Ebner meinte: „Wenn der Bundesrechnungshof über die Einsicht in jedes Blatt Papier mit der Bahn debattieren muss, warten wir noch bis zum Sankt Nimmerleinstag.“ Die Bahn ziehe offenbar die Karte „Betriebsgeheimnisse“. Bei einem Einsatz von Steuergeldern in Milliardenhöhe hätten aber der Bundestag und Gesellschaft ein Recht auf Transparenz. „Die Milliardenmauschelei der Bahn in Sachen Stuttgart 21 muss endlich ein Ende haben“, meinte das stellvertretende Mitglied des Verkehrsausschusses des Bundestages.

Die Bahn hingegen betonte ihr lägen derzeit keine unbeantworteten Fragen des Rechnungshofs vor. Der Konzern habe sehr konstruktiv mit der Behörde zusammengearbeitet und etwa in einer mehrtägigen Veranstaltung sehr ausführlich über Stuttgart 21 informiert.

Der Bundesrechnungshof hatte nach einer ersten Prüfung schon im November 2008 Mehrkosten von zwei Milliarden Euro für den neuen Tiefbahnhof samt Anbindung an die Schnellbahnstrecke nach Ulm prophezeit. Die Prognose des Finanzkontrolleure lautete damals auf mindestens 5,3 Milliarden Euro. Die Kontrolleure traten erneut in Aktion, nachdem der Bahnvorstand im Dezember 2012 eingeräumt hatte, dass sich der Finanzrahmen von 4,5 Milliarden auf 6,8 Milliarden Euro erhöhen könne.

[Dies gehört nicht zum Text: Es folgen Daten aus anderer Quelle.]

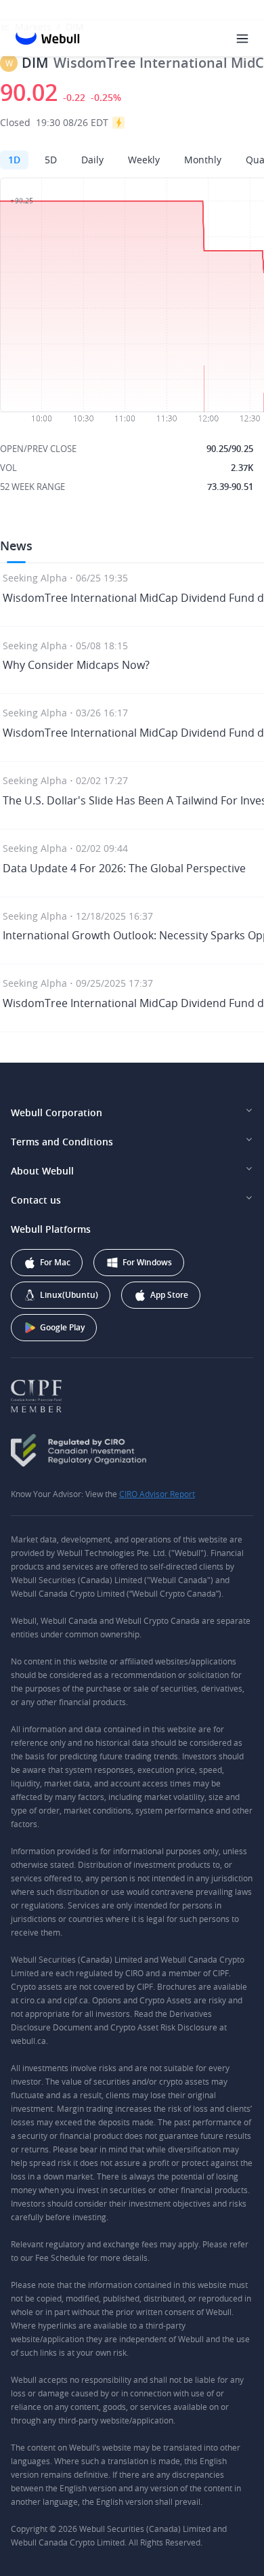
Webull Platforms (51, 1229)
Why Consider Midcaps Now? (76, 664)
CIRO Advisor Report (157, 1493)
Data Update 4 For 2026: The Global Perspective (124, 868)
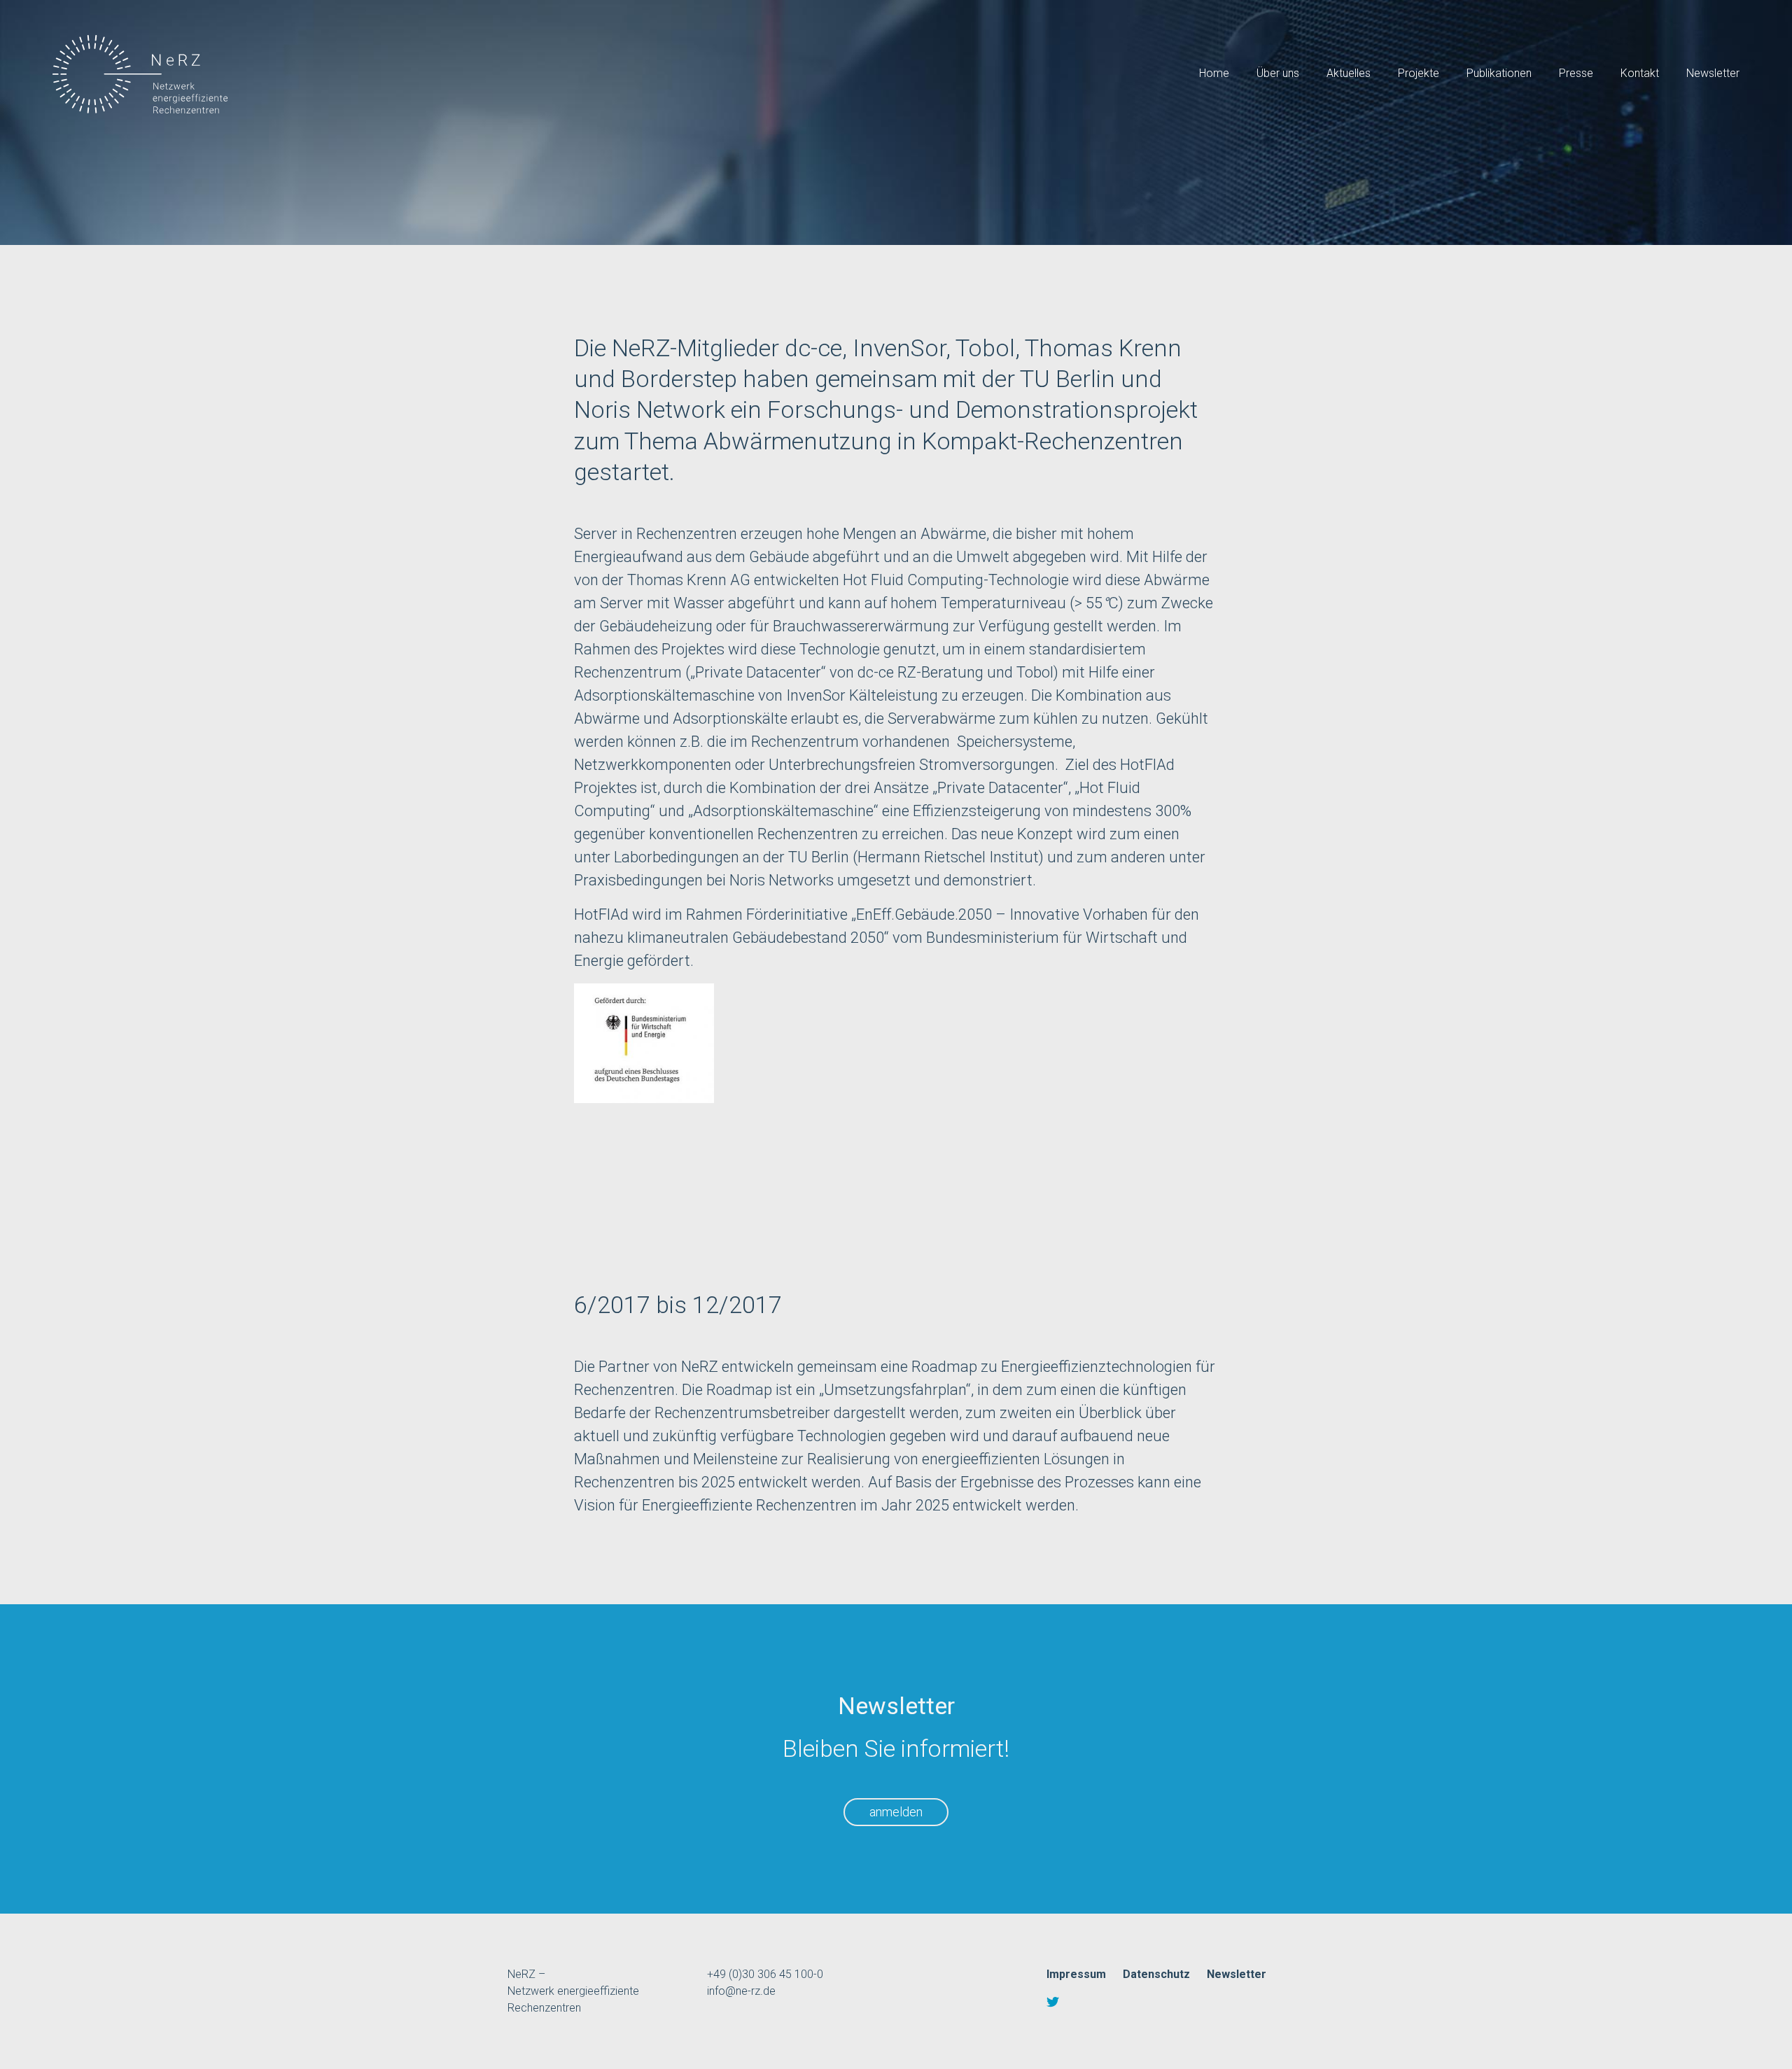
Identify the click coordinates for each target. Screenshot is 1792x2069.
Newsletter (1713, 73)
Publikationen (1499, 73)
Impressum (1076, 1974)
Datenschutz (1156, 1974)
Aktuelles (1348, 73)
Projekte (1418, 73)
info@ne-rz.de (741, 1991)
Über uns (1277, 73)
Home (1214, 73)
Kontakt (1639, 73)
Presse (1576, 73)
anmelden (896, 1811)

Ebner: Bahn will "Daumen drauf halten"

Die Grünen-Fraktion hatte nach der Ankündigung einer erneuten Prüfung die Bahn-Aufsichtsräte Anfang März 2013 aufgefordert, die Entscheidung über den Weiterbau von Stuttgart 21 aufzuschieben. Das Gremium entschied dennoch wenige Tage später für den kostspieligeren Weiterbau.

Ebner sieht auch den Bundesrechnungshof in der Pflicht, seine Prüfergebnisse der Öffentlichkeit zu präsentieren. „Es kann nicht sein, dass der Bundesrechnungshof seine Informationen zurückhält, wenn die geprüfte Institution das will.“ Engels hatte Ebner geschrieben, das zuständige Kollegium werde entscheiden, „ob und wie es das Parlament über die Ergebnisse informieren wird“, wenn die Prüfungsergebnisse vorliegen. Ebner argwöhnte aber, dass die Bahn den „Daumen drauf halten will“.